An experiment in varied written assessment.

I used to (and still do) believe that the repetition of writing structures is crucial in a student’s ability to improve and and internalize organized literary analysis. I often assign the same structured essay three to four times a semester. While the students may roll their eyes by the fourth time I have repeated the exact same essay writing instructions, they ultimately tend to show growth and improvement through the repetition. I wondered….


Well, through discussions with my colleagues in the literature department, I came up with a two-pronged plan: 1. Repeat the analytical structure in small paragraph assignments throughout the semester and 2: Vary the final written assessments to provide increased options for creativity and voice.

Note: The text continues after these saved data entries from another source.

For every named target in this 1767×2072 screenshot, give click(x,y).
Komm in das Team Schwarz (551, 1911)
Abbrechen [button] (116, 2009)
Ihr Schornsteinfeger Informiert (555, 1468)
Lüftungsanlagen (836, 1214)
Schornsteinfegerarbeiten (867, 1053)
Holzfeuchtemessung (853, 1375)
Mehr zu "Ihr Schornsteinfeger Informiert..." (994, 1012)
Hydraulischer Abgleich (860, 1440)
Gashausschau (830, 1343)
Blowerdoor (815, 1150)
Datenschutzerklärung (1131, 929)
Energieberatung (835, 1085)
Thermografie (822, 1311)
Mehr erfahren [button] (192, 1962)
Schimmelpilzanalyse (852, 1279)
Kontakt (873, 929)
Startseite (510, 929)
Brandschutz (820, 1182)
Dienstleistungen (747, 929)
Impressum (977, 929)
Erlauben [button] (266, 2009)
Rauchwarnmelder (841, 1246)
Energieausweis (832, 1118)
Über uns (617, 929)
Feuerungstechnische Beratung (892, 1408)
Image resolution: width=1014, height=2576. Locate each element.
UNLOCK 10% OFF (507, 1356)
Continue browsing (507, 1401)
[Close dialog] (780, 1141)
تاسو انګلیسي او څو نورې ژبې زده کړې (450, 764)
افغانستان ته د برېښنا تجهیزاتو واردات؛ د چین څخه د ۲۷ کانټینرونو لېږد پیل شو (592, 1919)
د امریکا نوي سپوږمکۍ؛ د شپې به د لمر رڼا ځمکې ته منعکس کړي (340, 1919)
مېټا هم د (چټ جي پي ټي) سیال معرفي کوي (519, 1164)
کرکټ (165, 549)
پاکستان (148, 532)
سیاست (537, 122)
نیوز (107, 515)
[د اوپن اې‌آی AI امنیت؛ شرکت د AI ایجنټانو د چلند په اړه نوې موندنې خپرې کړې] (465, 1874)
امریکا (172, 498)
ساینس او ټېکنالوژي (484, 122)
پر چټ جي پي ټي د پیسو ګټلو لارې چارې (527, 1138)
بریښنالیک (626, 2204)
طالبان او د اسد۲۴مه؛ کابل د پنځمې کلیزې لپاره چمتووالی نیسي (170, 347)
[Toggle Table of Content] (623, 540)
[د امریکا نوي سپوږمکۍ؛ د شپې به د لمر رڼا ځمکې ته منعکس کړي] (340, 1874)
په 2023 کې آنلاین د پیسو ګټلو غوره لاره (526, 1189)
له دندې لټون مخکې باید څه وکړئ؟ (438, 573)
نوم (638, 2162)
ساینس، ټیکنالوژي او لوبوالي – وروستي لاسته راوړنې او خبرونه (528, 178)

The plan for the semester looks like this.

Project 1: Write the missing scene from Novel 1: Students will need to understand theme, characterization, plot, and the central messages of the text. Students will provide an analysis addendum in order to show how their scene demonstrates an analysis of these structures.

Project 2: In project 2 we are looking at the symbolic nature of the novel, The Kite Runner. Here I am providing the students with a creative or analytical choice. The secret is that the creative choice is STILL ANALYTICAL! Here are the two options.

Option A: Construct a new symbol and write an addendum to The Kite Runner three years later. (This will still show the understanding of symbolism, theme, characterization, and plot with a creative addendum)


Option B: Five paragraph literary analysis essay about symbolism and theme. This structure will allow for increased personal voice and use of first person reflections and thoughts in the introduction and conclusion. (Note: We have been looking at this style of writing in the book Beyond Literary Analysis by Allison Marchetti)

Project 3 is a combo approach for Edwidge Danticat’s novel, Breath, Eyes, Memory.

Three Body Paragraph analytical writing and three page double spaced dialogue. The idea here is to marry the consistent analytical paragraphs with a creative dialogue approach. This assignment will be differentiated so that some students will only need to do one or the other if they need to hone their skills or their IEP suggests that they will be more successful sticking to one style of writing.

Project 4: They will re-write the ending to a short story by one of the author’s they have analyzing. They will write in the style and voice of the author and keep the characterization the same.

So this is a lot! But I am hopeful. I think that the building blocks of analysis can be taught in the short repeatable analytical paragraphs and the voice, choice, and authenticity can be found in the longer assessments at the end of the units.

This is an experiment. It could have disastrous results but I am hopeful for an explosion of creativity and authenticity in the midst of rigorous and helpful English instruction.